Directions: Select a journal from a discipline that pertains to your specific research interests. Spend time in the library (or online) visiting the journal, reviewing it since its inception.
Consider the history, development, major players, subscription rates, publication information, acceptance/publication rates, style manual, editorial board, schools of contributors, kind of work contributed, what gets published, forums/ book reviews. Explore the current trends in topics. Who is the current editor, what is their term, their philosophy. Where is it being edited?
Are there editorial prefaces? What do they say?
Write a report that contains the following information. Note, most of this information could be obtained from the most recent issues.
Part I:
Journal name
Call number
Years of publication and volume numbers (note title changes, if any)
Issues (quarterly? semi-annually?)
Years available in our library (specify if on line volumes are available and where)
Facts of publication (who owns/sponsors the journal, where is it published, cost of subscription)
Current editor
Current style manual
Specifications for submissions (page limit, format (manuscript or electronic, etc.)
Anything else you think is relevant or interesting.
Part II. Analysis
Spend some time running through or skimming the volumes of the journal. (Note: Set a time limit on browsing and reading and then manage your time.
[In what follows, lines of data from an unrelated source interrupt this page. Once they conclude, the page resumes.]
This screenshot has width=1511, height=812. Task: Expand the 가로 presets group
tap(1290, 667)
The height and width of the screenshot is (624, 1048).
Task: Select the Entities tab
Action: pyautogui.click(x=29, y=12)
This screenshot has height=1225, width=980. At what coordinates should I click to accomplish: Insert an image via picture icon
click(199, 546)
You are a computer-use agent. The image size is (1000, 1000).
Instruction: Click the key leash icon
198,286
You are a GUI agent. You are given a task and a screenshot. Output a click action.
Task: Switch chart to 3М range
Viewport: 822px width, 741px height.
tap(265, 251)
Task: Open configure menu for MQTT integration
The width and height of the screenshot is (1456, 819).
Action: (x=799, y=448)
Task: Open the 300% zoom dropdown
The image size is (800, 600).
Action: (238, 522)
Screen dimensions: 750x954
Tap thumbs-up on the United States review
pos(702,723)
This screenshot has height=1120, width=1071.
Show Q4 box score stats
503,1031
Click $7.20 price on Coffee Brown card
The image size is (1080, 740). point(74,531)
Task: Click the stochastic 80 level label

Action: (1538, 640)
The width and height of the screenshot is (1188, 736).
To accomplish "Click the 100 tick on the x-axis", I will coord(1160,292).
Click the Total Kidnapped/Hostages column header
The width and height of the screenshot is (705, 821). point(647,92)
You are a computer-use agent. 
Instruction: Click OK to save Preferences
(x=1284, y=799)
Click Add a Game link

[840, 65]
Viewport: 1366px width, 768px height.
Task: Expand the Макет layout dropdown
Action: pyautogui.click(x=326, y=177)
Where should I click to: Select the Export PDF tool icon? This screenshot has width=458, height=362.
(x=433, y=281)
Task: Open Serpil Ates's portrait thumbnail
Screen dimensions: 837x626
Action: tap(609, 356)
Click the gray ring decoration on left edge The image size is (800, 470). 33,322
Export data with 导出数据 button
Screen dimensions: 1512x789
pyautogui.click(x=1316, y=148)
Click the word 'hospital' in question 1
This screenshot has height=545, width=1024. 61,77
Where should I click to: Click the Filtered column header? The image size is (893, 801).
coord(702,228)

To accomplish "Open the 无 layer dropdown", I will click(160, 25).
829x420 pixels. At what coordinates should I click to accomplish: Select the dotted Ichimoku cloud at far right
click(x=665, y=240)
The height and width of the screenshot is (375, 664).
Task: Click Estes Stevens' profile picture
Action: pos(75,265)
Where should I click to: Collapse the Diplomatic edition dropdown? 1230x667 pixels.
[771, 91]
It is easy to be diverted from this task by reading articles of interest instead of browsing the entire journal.) Keep notes on significant changes you see over the years of the journal's existence. Watch for changes in editorial boards, schools that the contributors or editors come from, topic changes, name changes of the journal itself, etc. Note specifically if a journal has a change in format such as adding a book review section, a forum section, or editor's introductory remarks. Pay attention to long-term trends.
After completing your journal review, write a 2-3 page report that synthesizes and analyzes what you discovered. Your report should synthesize the content and content changes of the journal and identify the major trends that you discovered.